Lo scrittore brasiliano e narratore globale Paulo Coelho è conosciuto soprattutto come autore di libri dal sottofondo spirituale, come "L'alchimista". Alcune settimane fa l'ho incontrato in Germania, l'ho ascoltato parlare davanti ad un pubblico di imprenditori e innovatori, e ho scoperto che è un utilizzatore assiduo e sofisticato dell'Internet -- al punto da usarlo per "piratare" i suoi stessi libri.

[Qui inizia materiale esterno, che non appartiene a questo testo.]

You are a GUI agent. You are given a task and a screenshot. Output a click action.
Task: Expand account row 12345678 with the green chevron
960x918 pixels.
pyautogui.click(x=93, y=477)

"Gli editori tendono a voler proteggere i libri, ma è una battaglia persa", dice raccontando la sua esperienza. Nel 2000 pubblicò sul suo sito web il testo completo di un libro che aveva scritto appositamente, "Storie per genitori, figli e nipoti". In cinque mesi fu scaricato 1 milione di volte. "Ma fino ad oggi non ho ricevuto un solo commento su quel libro", dice Coelho: "la gente scarica libri dall'Internet, ma non li legge. Li scarica per avere l'impressione di possedere un testo che un giorno leggeranno", ma non lo fanno, leggono al più qualche pagina. "Quando vogliono leggere davvero, comprano il libro".

Più o meno nello stesso periodo Coelho trovò una copia piratata (copiata e ridistribuita illegalmente in formato elettronico) di una traduzione russa de "L'Alchimista". "A quel tempo vendevamo 1000 copie all'anno in Russia, non è un granchè. Allora ho detto, OK, mettiamo l'edizione pirata a disposizione di chiunque voglia scaricarsela". Nel 2001 vendette 10'000 copie, l'anno dopo 100'000, oggi ha superato il milione. "Che ci crediate o no, è l'effetto della versione gratuita disponibile su Internet. La gente scarica, legge qualche pagina, poi va a comprare il libro".

Coelho trova la cosa "fantastica: attraverso l'Internet puoi dare ai lettori la possibilità di leggere i tuoi libri e scegliere se comperarli oppure no". (E' quello, detto per inciso, che succede per esempio nelle grandi librerie americane, dove si può leggere per ore indisturbati, sorseggiando il caffé, prima di comperare o rimettere il libro al suo posto.) Ma Coelho è uno scrittore globale, e se possiede i diritti per le edizioni brasiliane dei suoi libri, per le traduzioni deve piegarsi alle leggi dei vari paesi e chiedere permessi a editori e traduttori. Così, per evitare l'ostacolo, ha deciso di piratare se stesso. "Abbiamo trovato versioni piratate in varie lingue, e abbiamo creato un sito chiamato PirateCoelho". E' un blog dove cataloga le versioni in testo e le registrazioni audio gratuite (e illegali) dei suoi libri, disponibili sui sistemi di file-sharing e altrove sull'Internet. Coelho dice che la gratuità è un motore delle vendite. "La possibilità di "provare" incoraggia a leggere e comperare libri", afferma.

Coelho è molto attivo sull'Internet: ha un blog, pagine proprie su Facebook e Myspace e le altre "reti sociali", progetti come "La strega sperimentale", un tentativo di creare un film collettivo basato sul suo libro "La strega di Portobello", e usa ogni strumento disponibile per far sentire la sua voce (e promuovere i suoi libri). E per avvicinarsi ai suoi lettori. "Scrivere è un'attività molto solitaria; il solo lettore che conosco un po' sono io, e quindi scrivo per me. Ma attraverso l'Internet per la prima volta posso dialogare con i miei lettori. Spendo tre ore al giorno online", racconta.

L'anno scorso, invitò dieci lettori alla sua festa annuale in Spagna; quest'anno, ne inviterà 36 a Parigi il 19 marzo, perchè "non c'è verità senza contatto diretto", spiega. E sceglierà gli invitati fra tutti coloro che si annunceranno.